Lafon_Joseph

"Au moment des repas les pantoufles de Joseph glissent sur le carrelage luisant et marron ; Joseph ne laisse pas de trace ne fait pas de bruit. Il s’applique aussi à ne pas sentir, il a appris en vieillissant ; dans sa jeunesse, on faisait moins attention à ces choses"

Il fallait entendre Marie-Hélène Lafon dans la Grande Librairie l'autre jour évoquer son "Joseph". Convaincue et convaincante, elle l'était... de quoi donner envie de se précipiter sur ce roman, ce que j'ai fait (ma liseuse est toujours près de moi pendant LGL...)

Joseph est ouvrier agricole dans le Cantal. C'est un homme simple, peu, très peu bavard, mais qui voit tout. Joseph regarde et se tait. Il est aussi la mémoire vive des choses et des gens, dans les fermes où il travaille. Une mémoire pleine de dates et de chiffres. Cet homme discret qui a souffert, aimé, vu sa mère mourir et son frère partir vers la ville pour monter un commerce et fonder une famille, n'a jamais, quant à lui, "fait maison" pour reprendre la jolie expression de son patron. Il a cru cela possible, un temps, avec Sylvie, mais ça n'a pas marché. Joseph a alors sombré dans l'alcool. Aujourd'hui, il est sobre. Il est serein.

Il sait qu'il mourra probablement seul, en maison de retraite. Il s'y prépare sagement. Avec Joseph, c'est tout un monde qui disparaîtra, une ruralité de plus en plus marginale et décalée, à l'heure d'internet et des machines, que notre ouvrier agricole regarde en silence mais avec circonspection...

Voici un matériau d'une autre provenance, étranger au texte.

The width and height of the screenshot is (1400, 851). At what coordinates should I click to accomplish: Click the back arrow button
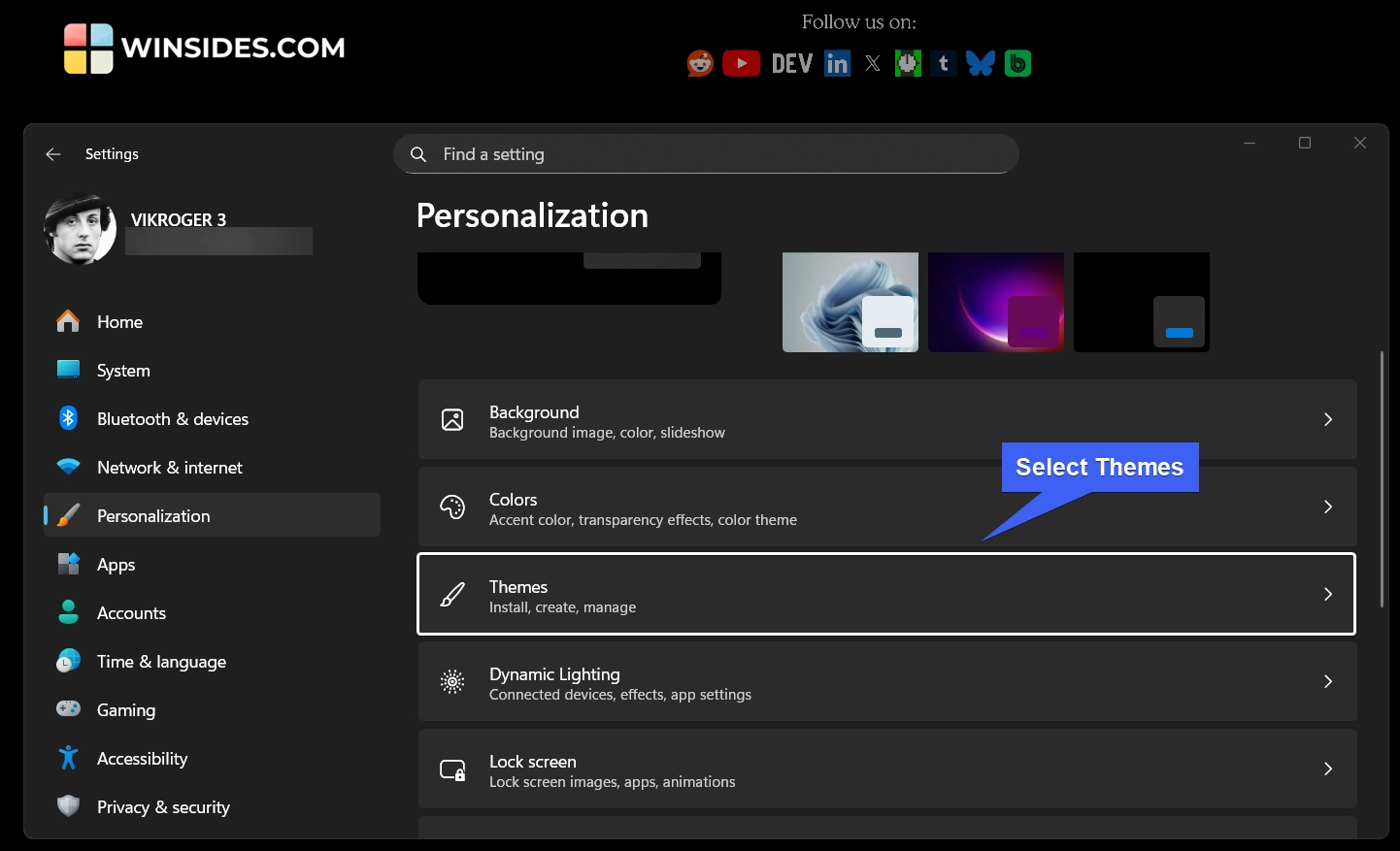pos(53,154)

 Tout cela n'est pas bien gai. Néanmoins, si Joseph ne pratique pas la danse de la joie toute la journée, Marie-Hélène Lafon n'en fait pas non plus un personnage larmoyant. Il a vu des choses terribles, en a vécu lui-même, mais ce "coeur simple" (la référence à Flaubert est explicite, on croise dans "Joseph" une Félicité, un perroquet, la ville de Croisset...) est sans amertume. La fin du roman, d'une infinie douceur, contraste avec la rudesse d'une existence qui s'est déroulée dans l'ombre...

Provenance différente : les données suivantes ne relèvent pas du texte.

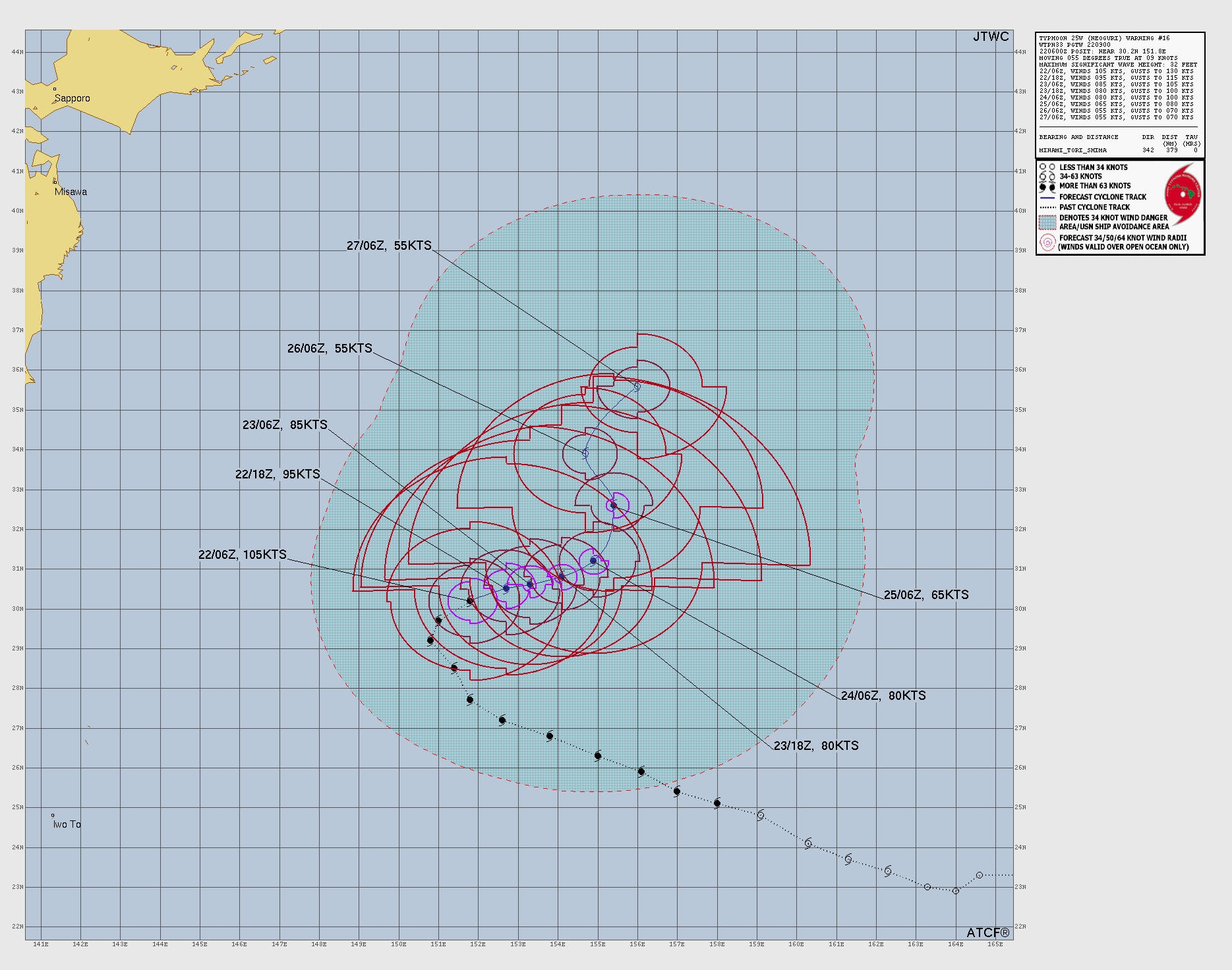Click the Iwo To location marker

pyautogui.click(x=53, y=816)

 Malgré toutes ses qualités, j'ai quand même eu du mal à rentrer dans le livre. Les premières pages m'ont paru austères et pour tout dire un peu ennuyeuses. Mais j'ai insisté et j'ai eu raison : la langue de Marie-Hélène Lafon malgré sa rugosité, est d'une grande beauté, puissante, précise et poétique, pour peu qu'on s'y attarde, qu'on prenne le temps de relire certains passages( à haute voix, c'est mieux, la musicalité des phrases est telle...). Il y a de ces trouvailles ! Ceci par exemple : "il reste au bord, il s'abstient. Il pense des choses à l'abri de sa peau, tranquille, on ne le débusquera pas." (magnifique !) ou encore : " Elle avait regardé Joseph aux yeux, il avait eu chaud jusqu'au fond des os"

Quant au personnage de Joseph, il est touchant, vrai. La description si juste, si posée, mais sans fards, de cette ruralité finissante fait sûrement de ce roman l'un des plus originaux de cette rentrée littéraire mouvementée et un peu brutale, à mon avis.